Guadalcanal was an unlikely objective for America's first offensive operation in World War II. Had the Japanese not decided to build an airstrip on the island's northwestern plain, it might well have been avoided altogether. Operation Watchtower—as developed by the Joint Chiefs of Staff—had been a compromise in a campaign to eliminate the threat posed by the Japanese base at Rabaul. Both MacArthur, the southwestern Pacific area commander—and Nimitz, commander of the Pacific Ocean areas—recognized the strategic necessity of destroying Rabaul before retaking the Philippines. The question was how.
MacArthur favored a direct, carrier-supported assault by U.S. Army troops from Australia and Marines from New Zealand, where they had been training in amphibious operations. Nimitz, unwilling to risk his few carriers or surrender control of his Marines, preferred to use his amphibious forces to seize “unsinkable carriers”—small islands—from which land-based aircraft could pound Rabaul to rubble before any troops had to set foot ashore.
On 2 July, the Joint Chiefs in Washington—after lengthy discussions between General Marshall and Admiral King—resolved the acrimonious debate by placing Nimitz in charge of the first phase of the Rabaul campaign, ordering him to seize advance bases in the 900-mile-long Solomon Islands chain. Though none too happy with the decision, MacArthur would soon have his hands full simply trying to hold on to Port Moresby.
Things didn't quite go as Nimitz had planned either. When a long-range patrol aircraft and Australian coast watchers reported that Japanese construction troops were building an airstrip on Guadalcanal, Nimitz had to quickly adapt to the changed situation. In addition to the known Japanese bases on Tulagi, Florida Island, and Gavutu-Tanambogo, he now had to allocate Marines, transports, and support ships to seize and secure an additional island.

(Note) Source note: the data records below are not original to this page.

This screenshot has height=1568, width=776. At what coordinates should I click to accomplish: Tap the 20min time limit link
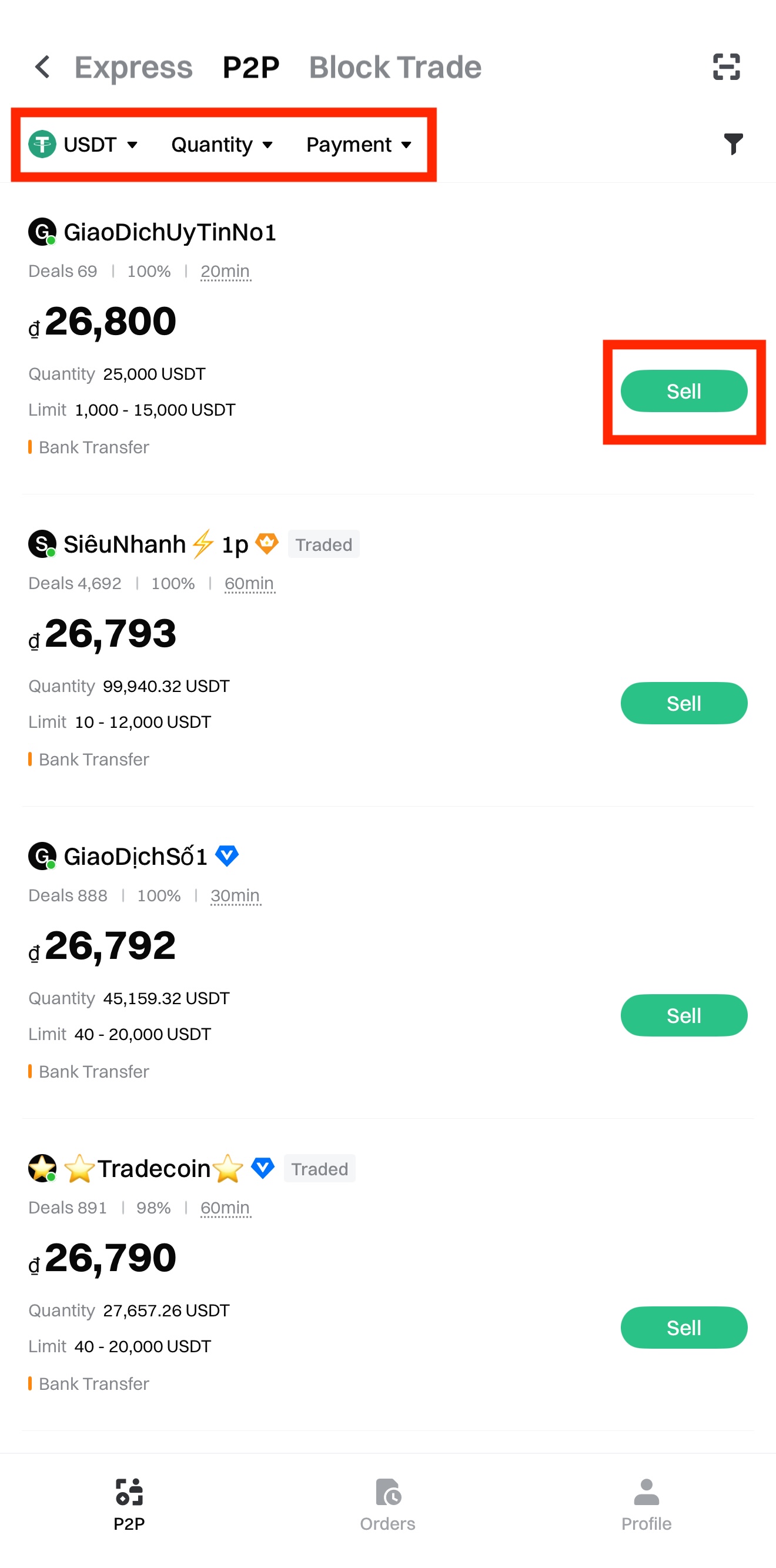coord(225,271)
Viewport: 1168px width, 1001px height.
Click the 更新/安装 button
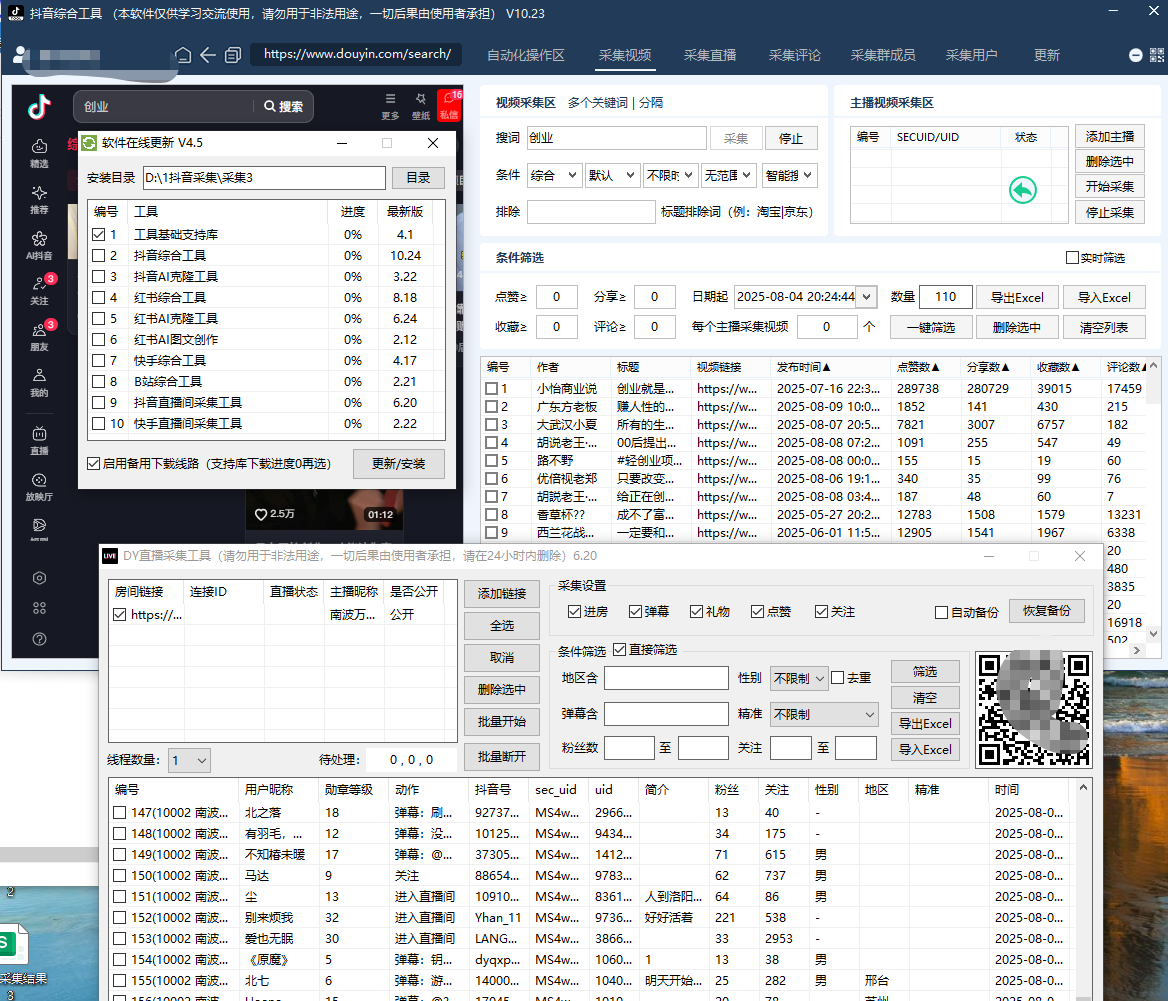tap(398, 464)
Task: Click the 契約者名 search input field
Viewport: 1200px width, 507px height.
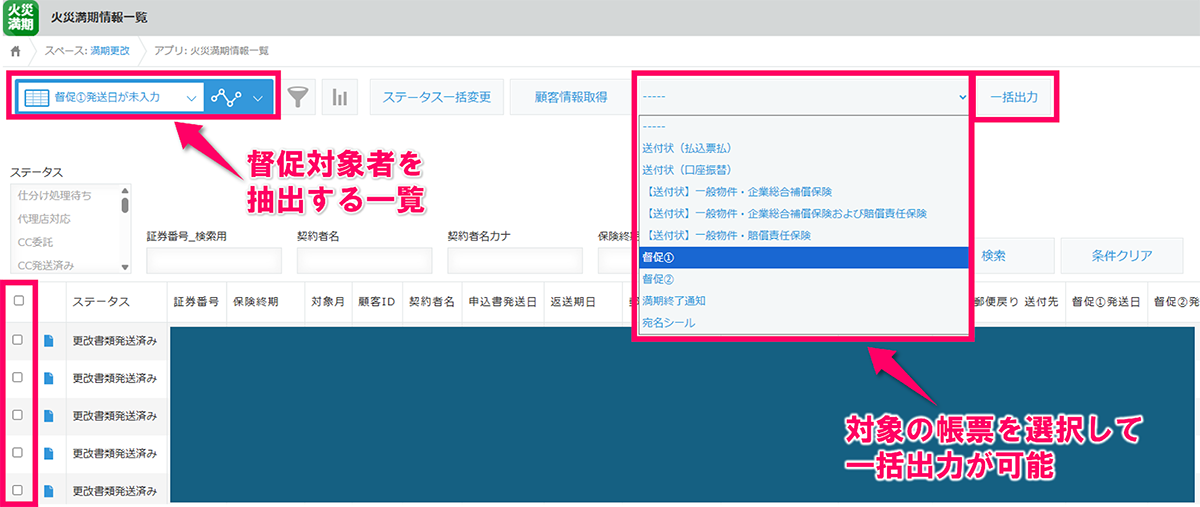Action: tap(364, 261)
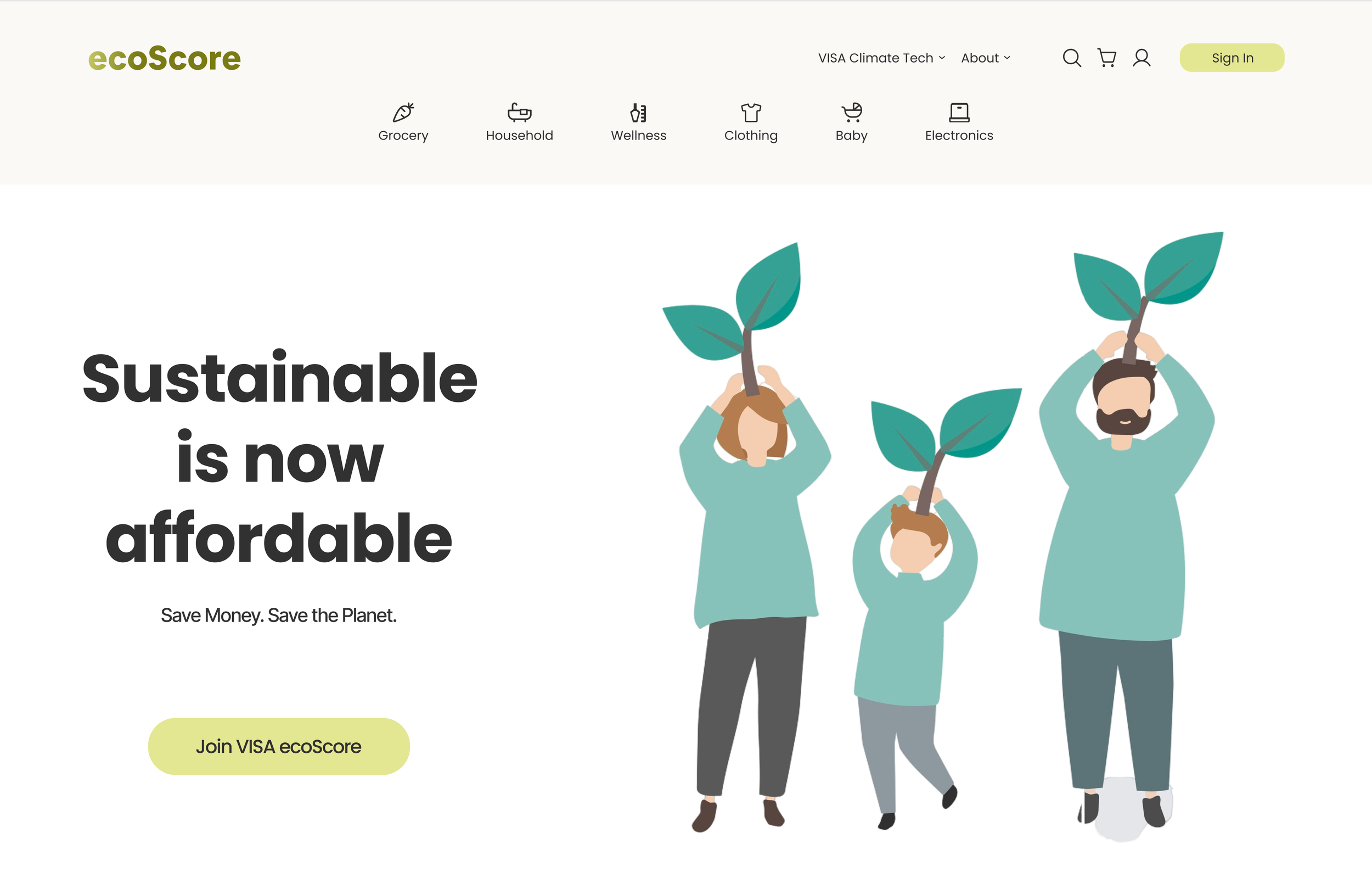Open the user account profile icon
This screenshot has height=890, width=1372.
click(1142, 58)
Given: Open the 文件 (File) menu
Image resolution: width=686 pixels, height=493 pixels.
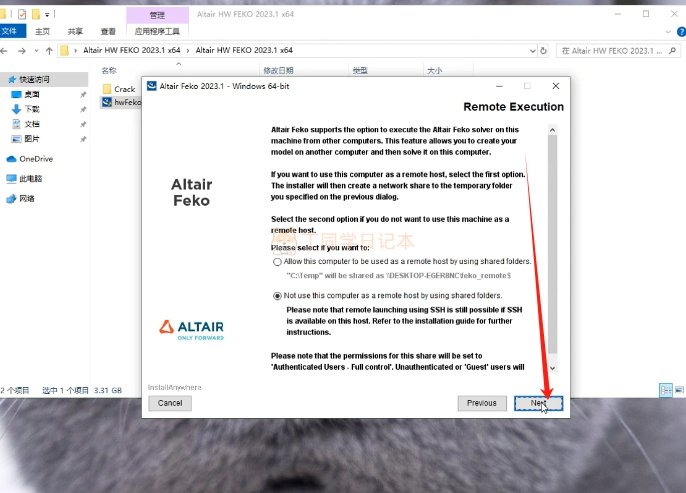Looking at the screenshot, I should tap(11, 31).
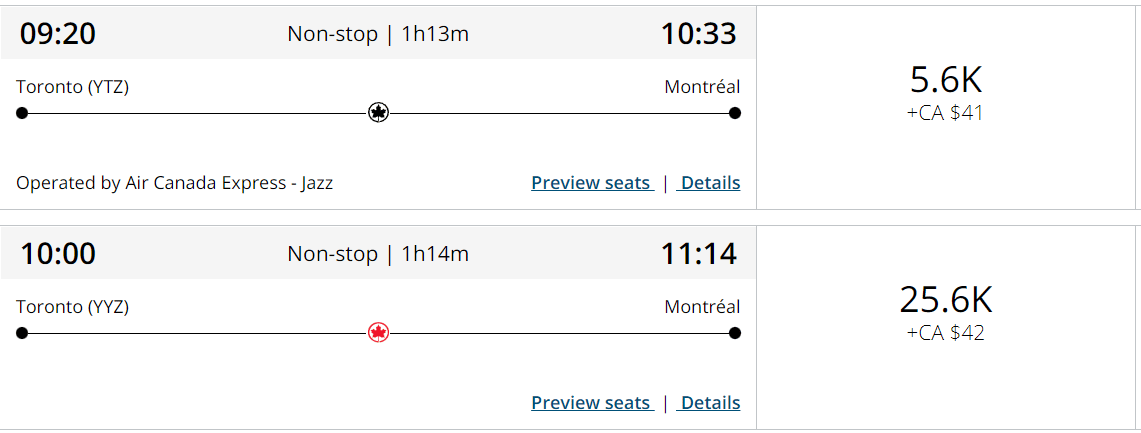Show Details for the 10:00 flight

pos(710,403)
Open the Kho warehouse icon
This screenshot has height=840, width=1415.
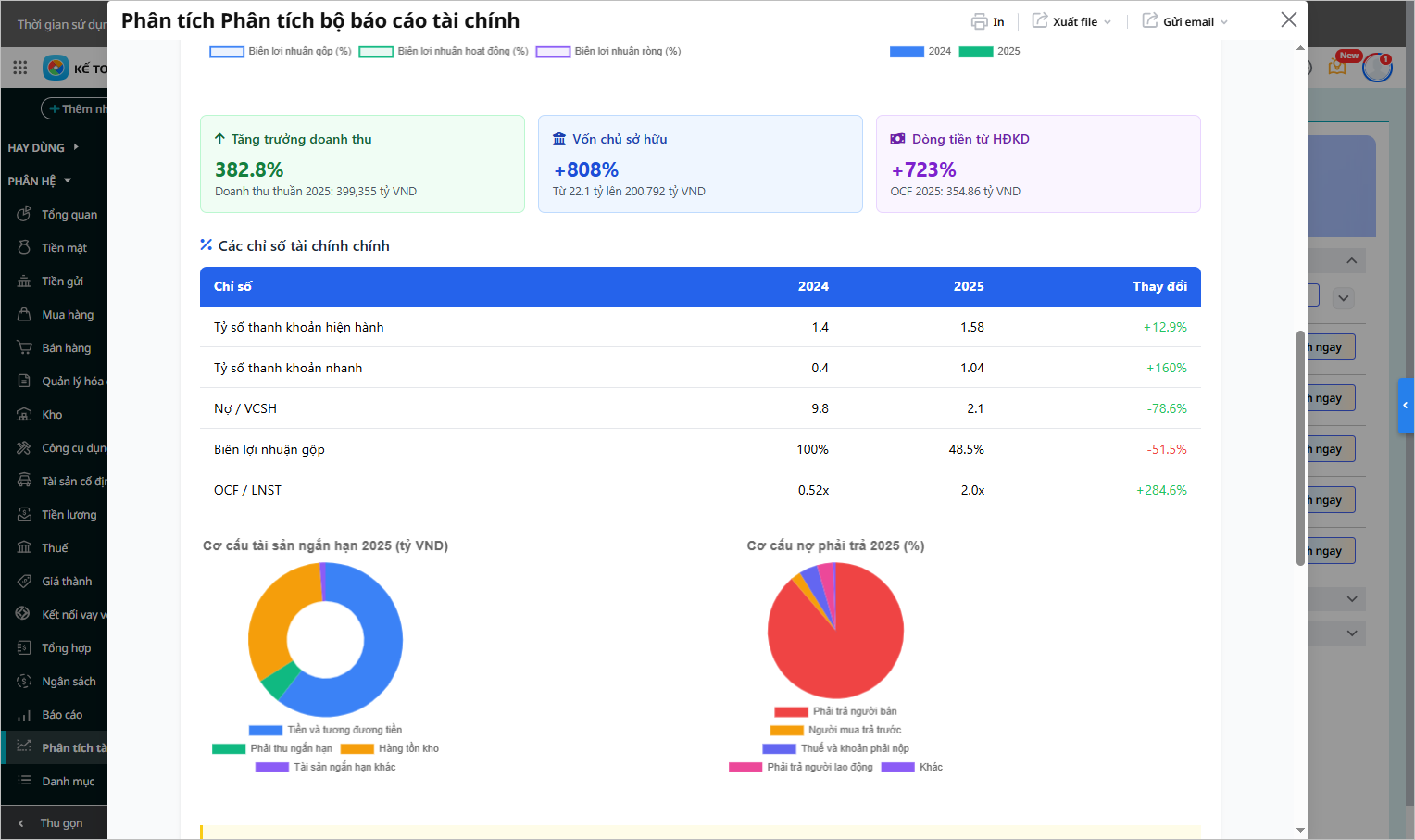coord(24,415)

Though the Joint Chiefs had insisted that Operation Watchtower commence on 1 August, the requirement to seize the airfield being built on
Guadalcanal bought Nimitz an additional week of planning. He scrapped plans to secure Savo Island, which didn't appear to have a Japanese garrison, but there was no way to increase the number of ships, planes, or troops dedicated to the endeavor. MacArthur had nothing to spare, and every other combatant vessel, transport ship, landing craft, aircraft, and soldier available in the U.S. was already committed to the invasion of North Africa in November. Nimitz would have to make do with what he had.